#### Your task:
Please look for the string "agent" below and report every line in which it occurs.

----

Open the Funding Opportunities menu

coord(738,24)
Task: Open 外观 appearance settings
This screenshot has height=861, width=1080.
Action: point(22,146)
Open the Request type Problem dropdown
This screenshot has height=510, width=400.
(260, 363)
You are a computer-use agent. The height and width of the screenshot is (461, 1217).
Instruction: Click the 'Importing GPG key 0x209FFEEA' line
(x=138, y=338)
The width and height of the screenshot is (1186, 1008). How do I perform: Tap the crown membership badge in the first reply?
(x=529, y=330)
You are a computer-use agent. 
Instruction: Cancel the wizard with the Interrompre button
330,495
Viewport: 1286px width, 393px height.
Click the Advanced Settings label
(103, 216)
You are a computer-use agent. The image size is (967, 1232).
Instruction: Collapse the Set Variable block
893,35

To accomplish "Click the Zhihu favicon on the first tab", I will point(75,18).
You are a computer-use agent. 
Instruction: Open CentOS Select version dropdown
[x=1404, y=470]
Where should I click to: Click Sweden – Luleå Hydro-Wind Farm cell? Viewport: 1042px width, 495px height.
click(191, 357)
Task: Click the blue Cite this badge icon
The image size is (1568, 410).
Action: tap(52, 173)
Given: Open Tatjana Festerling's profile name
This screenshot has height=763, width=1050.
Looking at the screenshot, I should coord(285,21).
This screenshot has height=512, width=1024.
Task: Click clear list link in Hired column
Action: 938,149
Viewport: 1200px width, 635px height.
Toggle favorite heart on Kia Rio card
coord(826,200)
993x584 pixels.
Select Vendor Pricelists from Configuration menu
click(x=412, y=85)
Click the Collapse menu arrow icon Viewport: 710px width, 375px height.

----

#### Result of this exercise:
You are a computer-use agent. The height and width of the screenshot is (461, 1217).
You are a computer-use agent. 
You are a computer-use agent. The image size is (967, 1232).
You are a computer-use agent. 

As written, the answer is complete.